_Фрагмент страницы_:
Один из самых блестящих рассказов Искандера, написанных в лучших традициях народной смеховой культуры – «Колчерукий». История о том, как Колчерукому еще при жизни выкопали могилу, за которой он любовно присматривал, пересекается с историей из его молодости – Шаабан Ларба стал Колчеруким, получив пулю от князя за острый язык, опять-таки за насмешку над его козлиными любовными «подвигами».

_Задание 1_: Что, согласно фрагменту страницы о рассказе «Колчерукий», выкопали Колчерукому еще при жизни?

_Рабочие данные_:

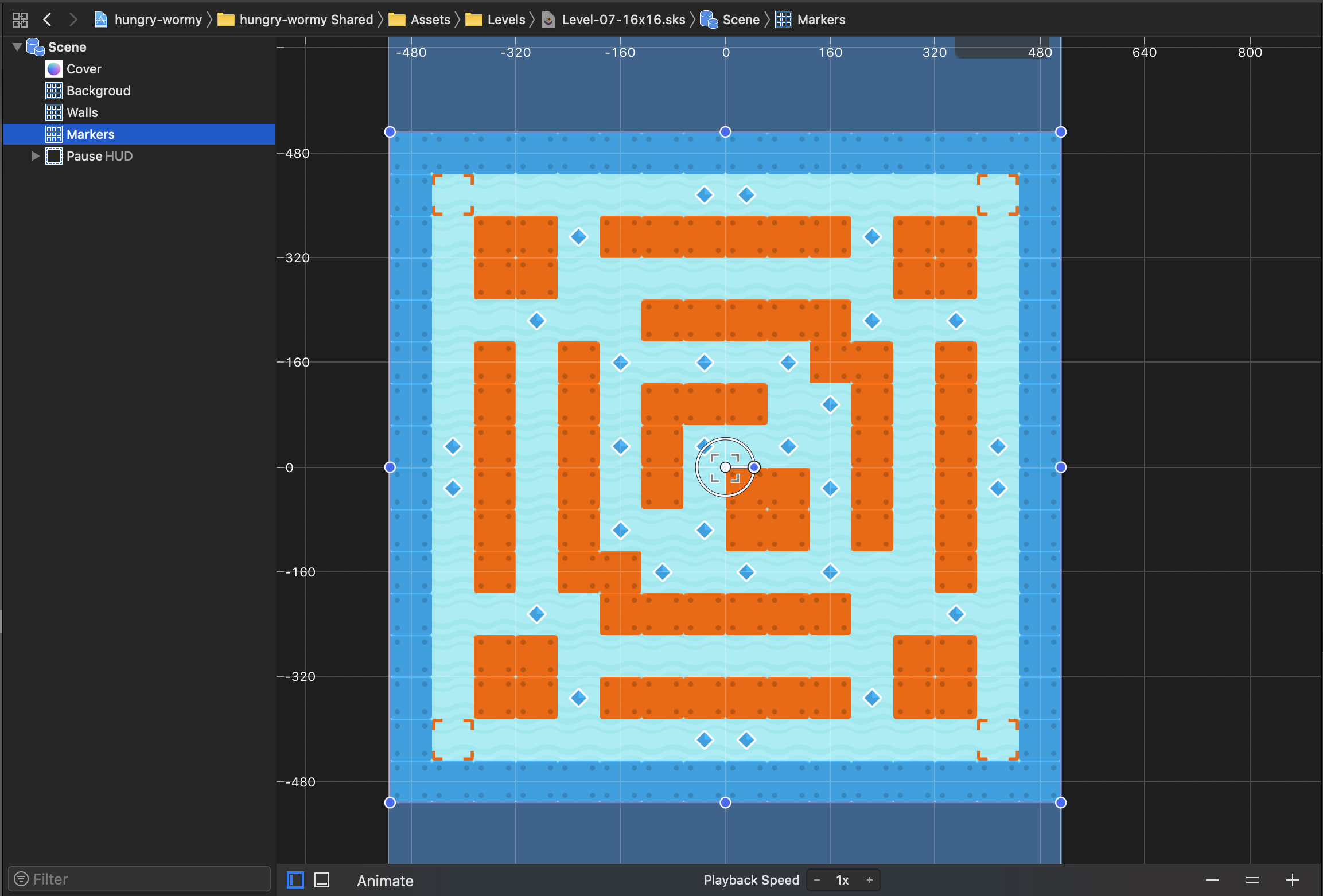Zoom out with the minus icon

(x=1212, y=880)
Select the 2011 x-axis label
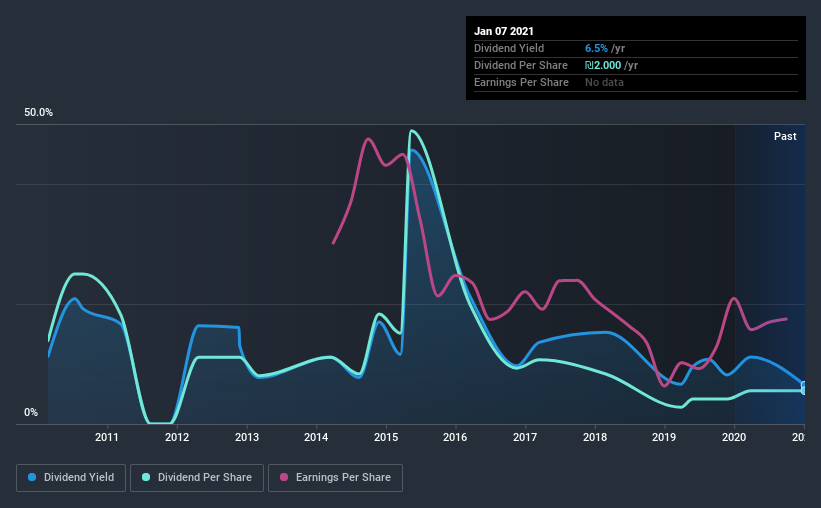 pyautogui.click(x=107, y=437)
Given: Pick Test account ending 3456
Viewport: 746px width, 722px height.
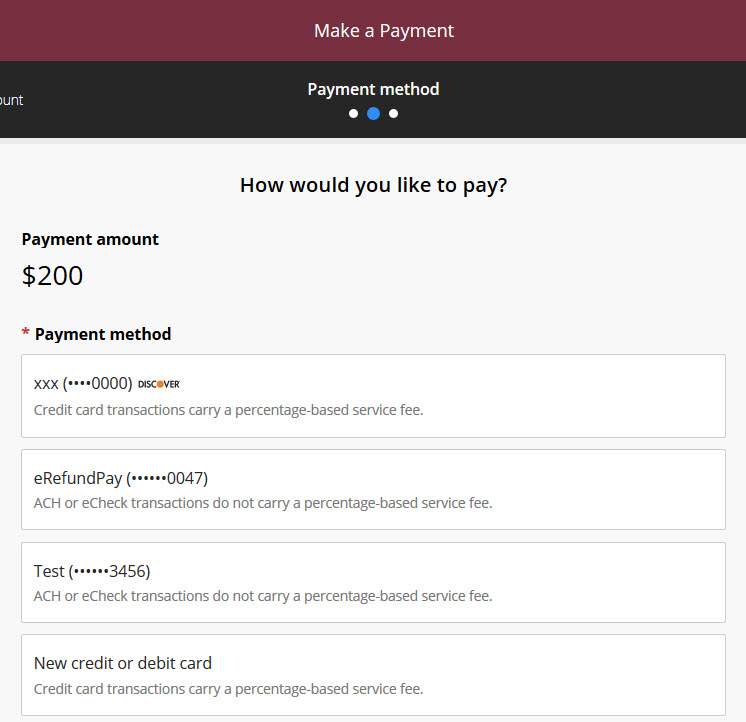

_Задание 2_: Перепишите все строки листинга выше в виде нумерованного списка без пустых строк. Картинки в ответ не включайте.

_Правильный ответ 1_: Могилу.

_Правильный ответ 2_:
1. Zoom out with the minus icon
2. (x=1212, y=880)
3. Select the 2011 x-axis label
4.  pyautogui.click(x=107, y=437)
5. Given: Pick Test account ending 3456
6. Viewport: 746px width, 722px height.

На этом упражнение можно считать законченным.